● **Extracted information**:
######

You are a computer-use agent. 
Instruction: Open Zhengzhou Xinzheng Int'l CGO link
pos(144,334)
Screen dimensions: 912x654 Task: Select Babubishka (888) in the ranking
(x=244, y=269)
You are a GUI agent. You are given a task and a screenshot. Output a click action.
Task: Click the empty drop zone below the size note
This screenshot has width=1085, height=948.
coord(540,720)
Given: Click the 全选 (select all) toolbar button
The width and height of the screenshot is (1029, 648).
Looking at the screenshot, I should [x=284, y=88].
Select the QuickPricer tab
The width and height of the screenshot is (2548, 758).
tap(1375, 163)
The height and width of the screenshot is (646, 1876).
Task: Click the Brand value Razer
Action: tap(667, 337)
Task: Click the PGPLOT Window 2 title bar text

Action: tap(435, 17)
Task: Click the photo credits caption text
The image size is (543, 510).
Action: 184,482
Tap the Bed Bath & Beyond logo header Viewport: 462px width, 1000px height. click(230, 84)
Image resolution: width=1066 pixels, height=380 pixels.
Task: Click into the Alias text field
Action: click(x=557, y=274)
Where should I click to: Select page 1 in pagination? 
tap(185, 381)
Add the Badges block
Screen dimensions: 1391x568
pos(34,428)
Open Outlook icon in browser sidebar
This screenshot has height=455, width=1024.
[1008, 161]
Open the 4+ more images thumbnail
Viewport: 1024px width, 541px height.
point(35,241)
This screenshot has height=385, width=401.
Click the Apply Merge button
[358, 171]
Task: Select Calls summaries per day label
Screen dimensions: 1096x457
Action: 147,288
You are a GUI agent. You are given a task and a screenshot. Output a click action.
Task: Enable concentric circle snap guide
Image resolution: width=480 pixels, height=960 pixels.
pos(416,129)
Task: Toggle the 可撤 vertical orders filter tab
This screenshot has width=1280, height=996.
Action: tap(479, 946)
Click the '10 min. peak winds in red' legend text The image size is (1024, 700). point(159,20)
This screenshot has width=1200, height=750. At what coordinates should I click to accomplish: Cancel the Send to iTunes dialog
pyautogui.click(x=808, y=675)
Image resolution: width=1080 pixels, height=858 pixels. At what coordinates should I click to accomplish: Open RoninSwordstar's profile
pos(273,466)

######

● **Try it**: The required output is the exact run of lines from the beginning of the records to the line with "Select the QuickPricer tab", that line included.

● **Result of the task**:
You are a computer-use agent. 
Instruction: Open Zhengzhou Xinzheng Int'l CGO link
pos(144,334)
Screen dimensions: 912x654 Task: Select Babubishka (888) in the ranking
(x=244, y=269)
You are a GUI agent. You are given a task and a screenshot. Output a click action.
Task: Click the empty drop zone below the size note
This screenshot has width=1085, height=948.
coord(540,720)
Given: Click the 全选 (select all) toolbar button
The width and height of the screenshot is (1029, 648).
Looking at the screenshot, I should [x=284, y=88].
Select the QuickPricer tab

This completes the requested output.